Em suma o Hinduísmo é uma religião que se deixou de querer expandir e talvez por isso pode ter ganho a capacidade de resistência que o Budismo está a perder, e este último será, destas quatro grandes religiões mundiais, talvez a mais macia na nossa Escala de Mohs. Quanto à decisão de qual a religião mais dura, deixo para uma terceira parte...
(continua)
Caro A. Texeira, não desiludiste, apesar de eu não estar à espera que houvesse uma terceira parte - isto já parece uma telenovela ;)
ResponderEliminarA razão pela qual estava, e estou, tão curioso em ler as tuas conclusões é que me parece extremamente difícil hierarquizá-las pela dureza - ainda por cima porque tu o fazes do ponto de vista estritamente religioso, ou seja, sem ter a conta o factor "armas na mão". Aliás, desta segunda parte dá para inferir que também para ti é difícil arriscar uma escala de dureza de religiões: pelo que percebi, e concordo contigo, o budismo seria a mais "macia" (não é de estranhar dada a sua natureza intrinsecamente pacifista e não-activista), e acima disso hinduísmo e cristianismo, sendo que ambas se riscam mutuamente.
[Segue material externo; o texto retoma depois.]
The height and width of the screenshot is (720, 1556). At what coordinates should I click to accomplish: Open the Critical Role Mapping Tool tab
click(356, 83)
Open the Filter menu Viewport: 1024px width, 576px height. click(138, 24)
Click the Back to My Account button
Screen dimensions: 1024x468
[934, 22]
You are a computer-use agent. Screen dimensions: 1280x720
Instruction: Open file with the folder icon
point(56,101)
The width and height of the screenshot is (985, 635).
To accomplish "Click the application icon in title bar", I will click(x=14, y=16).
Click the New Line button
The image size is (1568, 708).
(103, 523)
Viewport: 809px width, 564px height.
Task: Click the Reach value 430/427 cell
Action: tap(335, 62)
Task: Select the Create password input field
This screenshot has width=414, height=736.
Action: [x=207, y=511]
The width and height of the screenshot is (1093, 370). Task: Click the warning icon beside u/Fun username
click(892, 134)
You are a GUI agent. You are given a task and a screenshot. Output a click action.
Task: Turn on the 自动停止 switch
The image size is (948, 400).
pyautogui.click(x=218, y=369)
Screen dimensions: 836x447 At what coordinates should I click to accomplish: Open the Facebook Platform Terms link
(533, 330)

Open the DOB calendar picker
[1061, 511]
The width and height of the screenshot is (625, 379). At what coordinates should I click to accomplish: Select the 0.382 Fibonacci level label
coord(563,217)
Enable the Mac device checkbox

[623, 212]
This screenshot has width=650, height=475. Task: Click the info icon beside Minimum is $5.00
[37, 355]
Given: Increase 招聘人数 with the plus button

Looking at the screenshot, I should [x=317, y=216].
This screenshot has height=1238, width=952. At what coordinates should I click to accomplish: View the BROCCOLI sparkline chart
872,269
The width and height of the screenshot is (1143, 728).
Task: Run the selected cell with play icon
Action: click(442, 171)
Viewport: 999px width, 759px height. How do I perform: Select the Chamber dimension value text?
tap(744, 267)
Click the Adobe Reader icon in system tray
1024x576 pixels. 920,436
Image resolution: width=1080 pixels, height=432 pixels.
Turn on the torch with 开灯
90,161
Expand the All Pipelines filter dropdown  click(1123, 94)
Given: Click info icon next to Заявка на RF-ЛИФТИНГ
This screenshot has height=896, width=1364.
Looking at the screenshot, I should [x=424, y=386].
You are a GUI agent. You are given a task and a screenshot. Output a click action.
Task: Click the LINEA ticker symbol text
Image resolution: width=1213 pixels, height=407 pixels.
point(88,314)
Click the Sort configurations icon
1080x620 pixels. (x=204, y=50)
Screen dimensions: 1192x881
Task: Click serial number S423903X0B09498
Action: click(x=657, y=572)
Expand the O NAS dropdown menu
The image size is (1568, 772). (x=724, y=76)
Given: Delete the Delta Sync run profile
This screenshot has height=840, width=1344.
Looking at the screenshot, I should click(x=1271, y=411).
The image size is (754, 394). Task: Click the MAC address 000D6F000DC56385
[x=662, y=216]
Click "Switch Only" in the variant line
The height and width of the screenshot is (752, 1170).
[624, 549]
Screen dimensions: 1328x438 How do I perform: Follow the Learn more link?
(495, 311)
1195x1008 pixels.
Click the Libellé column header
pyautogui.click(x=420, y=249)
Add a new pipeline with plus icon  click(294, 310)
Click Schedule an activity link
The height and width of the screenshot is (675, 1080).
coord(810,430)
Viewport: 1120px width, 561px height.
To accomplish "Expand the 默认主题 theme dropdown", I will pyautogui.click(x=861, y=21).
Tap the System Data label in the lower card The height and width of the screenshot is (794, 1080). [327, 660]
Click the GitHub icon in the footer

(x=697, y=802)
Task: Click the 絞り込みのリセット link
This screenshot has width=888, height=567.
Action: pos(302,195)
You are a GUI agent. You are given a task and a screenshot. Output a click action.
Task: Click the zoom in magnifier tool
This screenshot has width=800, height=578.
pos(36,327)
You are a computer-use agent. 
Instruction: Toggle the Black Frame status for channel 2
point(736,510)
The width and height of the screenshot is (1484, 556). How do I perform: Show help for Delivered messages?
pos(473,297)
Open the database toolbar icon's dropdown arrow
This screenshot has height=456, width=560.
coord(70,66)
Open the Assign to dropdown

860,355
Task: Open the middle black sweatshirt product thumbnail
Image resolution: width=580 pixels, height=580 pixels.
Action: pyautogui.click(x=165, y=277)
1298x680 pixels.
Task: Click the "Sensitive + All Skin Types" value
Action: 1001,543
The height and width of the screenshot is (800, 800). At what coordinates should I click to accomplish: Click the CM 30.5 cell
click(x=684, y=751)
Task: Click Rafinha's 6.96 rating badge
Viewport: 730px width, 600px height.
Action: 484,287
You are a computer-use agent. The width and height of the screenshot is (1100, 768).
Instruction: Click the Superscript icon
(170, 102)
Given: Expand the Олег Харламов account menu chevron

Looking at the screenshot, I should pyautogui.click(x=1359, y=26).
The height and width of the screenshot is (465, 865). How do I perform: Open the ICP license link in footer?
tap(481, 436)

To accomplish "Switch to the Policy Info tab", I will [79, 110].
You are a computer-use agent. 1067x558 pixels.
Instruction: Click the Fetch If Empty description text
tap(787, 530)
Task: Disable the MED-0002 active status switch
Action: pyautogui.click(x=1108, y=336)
E o lugar do islamismo é para mim um mistério, sendo que a única coisa que me arriscaria a propor seria agrupá-las num mesmo grau de dureza. Continuo a aguardar as "cenas do próximo capítulo"!
Com o texto assim por episódios talvez ele se apresente menos chato... A blogosfera está pejada de textos curtinhos!
ResponderEliminarÉ verdade que o budismo é a religião mais "macia" actualmente mas isso não foi verdade no passado (a partir do Século IV AC...) quando ele superou o hinduísmo no resto da Ásia.
Este último, quando se reformou para sobreviver, "endureceu", mas à custa da sua capacidade de projecção para o exterior: hoje, tirando o caso de Bali e poucos mais, é uma religião exclusivamente da Índia (e dos dali oriundos).
Atacar o hinduísmo no seu "santuário" pode ser complicado mas na verdade ele também não parece querer atravessar-se no caminho de outra religião.